(Text shown):

-- BEGIN --

I do 25 drives and 15 parking lots. Ive been plowing technically since i was 10 with my dads backhoe, but ive had my buisness since i was 16 and ive always had 2 trucks, always need one for a backup just in case. Good Luck


----------



## ryde307 (Dec 3, 2009)

we do 30 drives and 35 commercial from 10k sqft to 4 acres and a few miles of city sidewalks.
The drive we got with lawn service 5 or so years ago stopped being a sub and went on our own last season for commercial.


----------



## Advantage (Nov 7, 2007)

80 properties, 75% are commercial lots


----------



## BlackIrish (Dec 22, 2007)

Started over 24 yrs ago with one truck and 5,lol, resi's.
Now, 28 pieces of equipment, 40 guys and over 800 sites.
Everything from a 1 car resi to multiple acre lots.

-- END --

Text and element pointing records
-- BEGIN --

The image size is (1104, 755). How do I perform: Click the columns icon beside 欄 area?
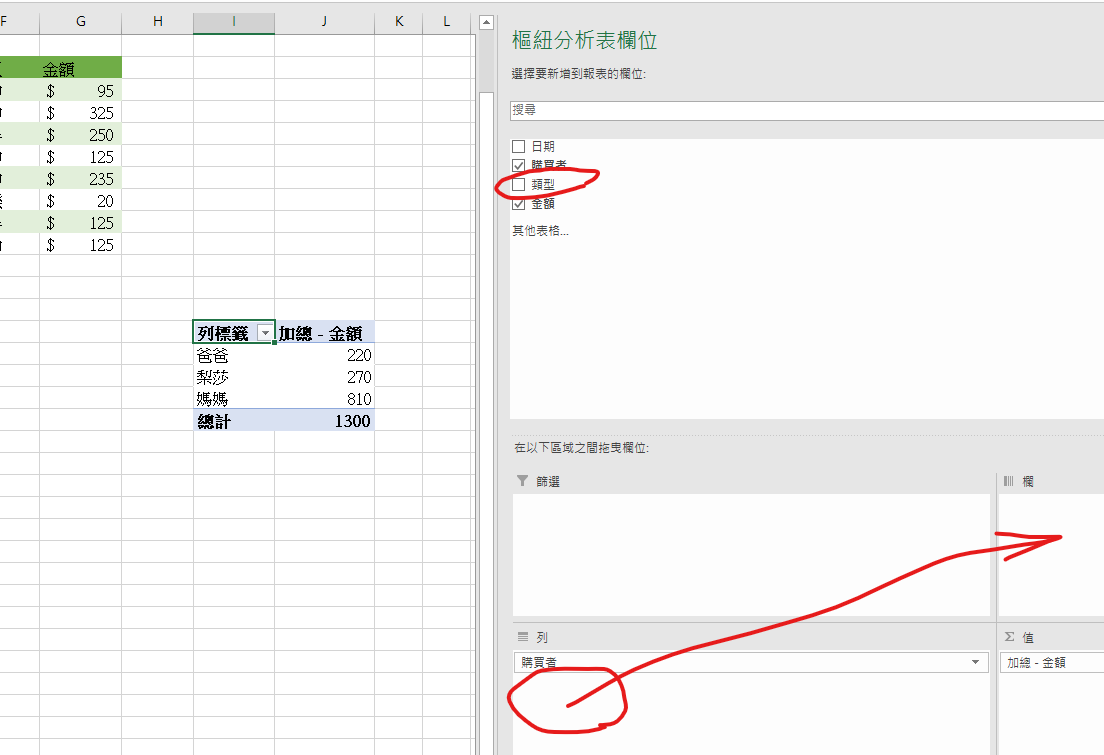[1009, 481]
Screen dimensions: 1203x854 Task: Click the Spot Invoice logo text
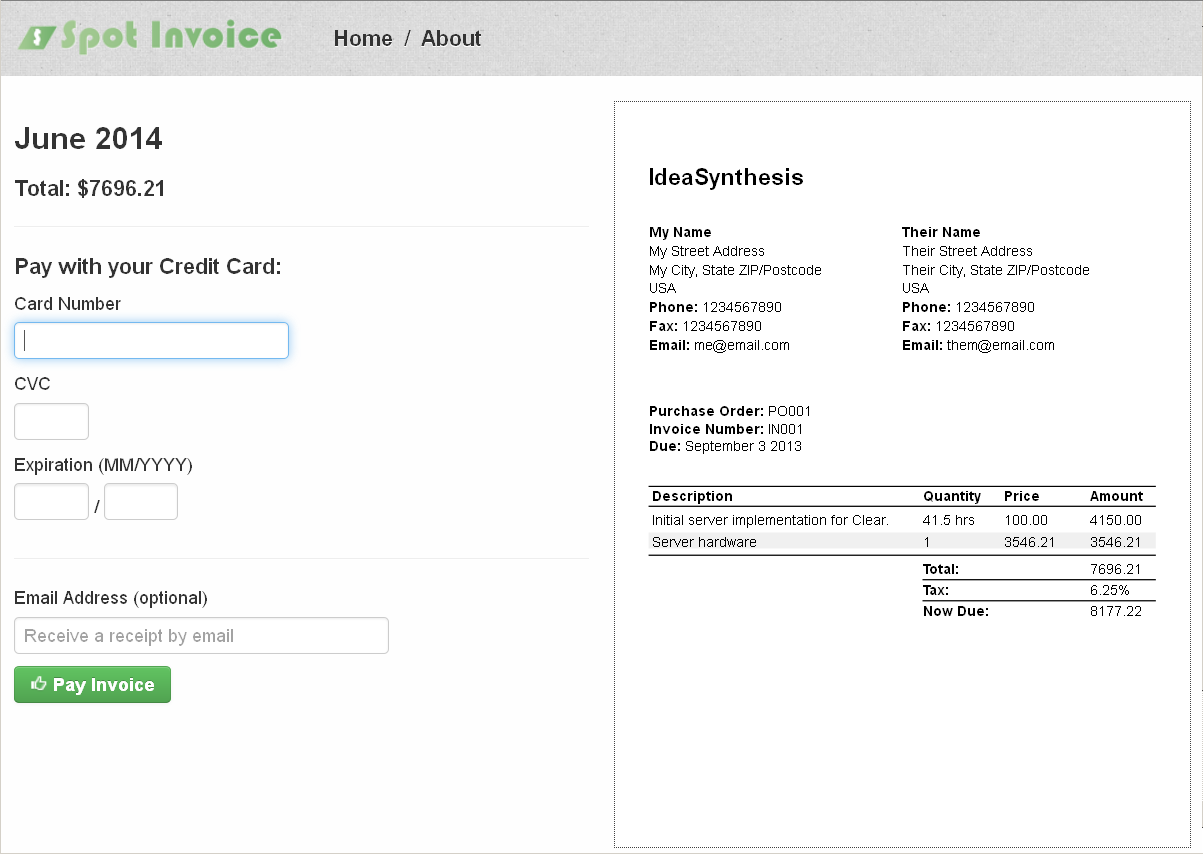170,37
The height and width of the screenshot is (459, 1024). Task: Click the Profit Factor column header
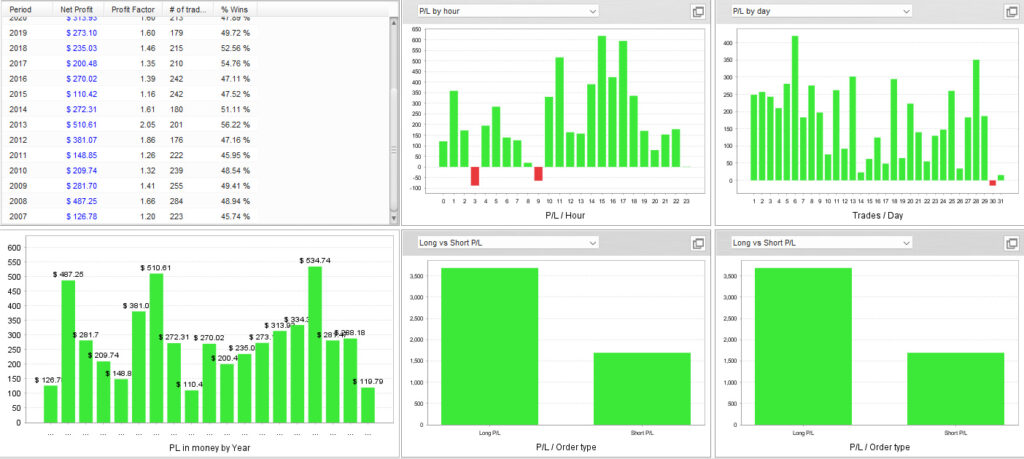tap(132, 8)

-- END --

(Request 1): Please rewrite the plowing thread from "## Advantage (Nov" up to and including "and 5,lol, resi's.", putting "business lots" in place of "commercial lots".
(Request 2): In the plowing thread, how many pieces of equipment does BlackIrish say the business has now?
(Request 3):
Decide whether each statement agrees with the plowing thread, and quote the words that settle it:
(a) The first poster has always kept two trucks.
(b) Most of Advantage's 80 properties are residential.
(c) BlackIrish started out with three trucks.
Rely on the plowing thread alone for every answer.

(Full answer 1):
## Advantage (Nov 7, 2007)

80 properties, 75% are business lots


----------



## BlackIrish (Dec 22, 2007)

Started over 24 yrs ago with one truck and 5,lol, resi's.

(Full answer 2): 28 pieces of equipment.

(Full answer 3):
(a) Yes: "ive always had 2 trucks"
(b) No: "80 properties, 75% are commercial lots"
(c) No: "Started over 24 yrs ago with one truck"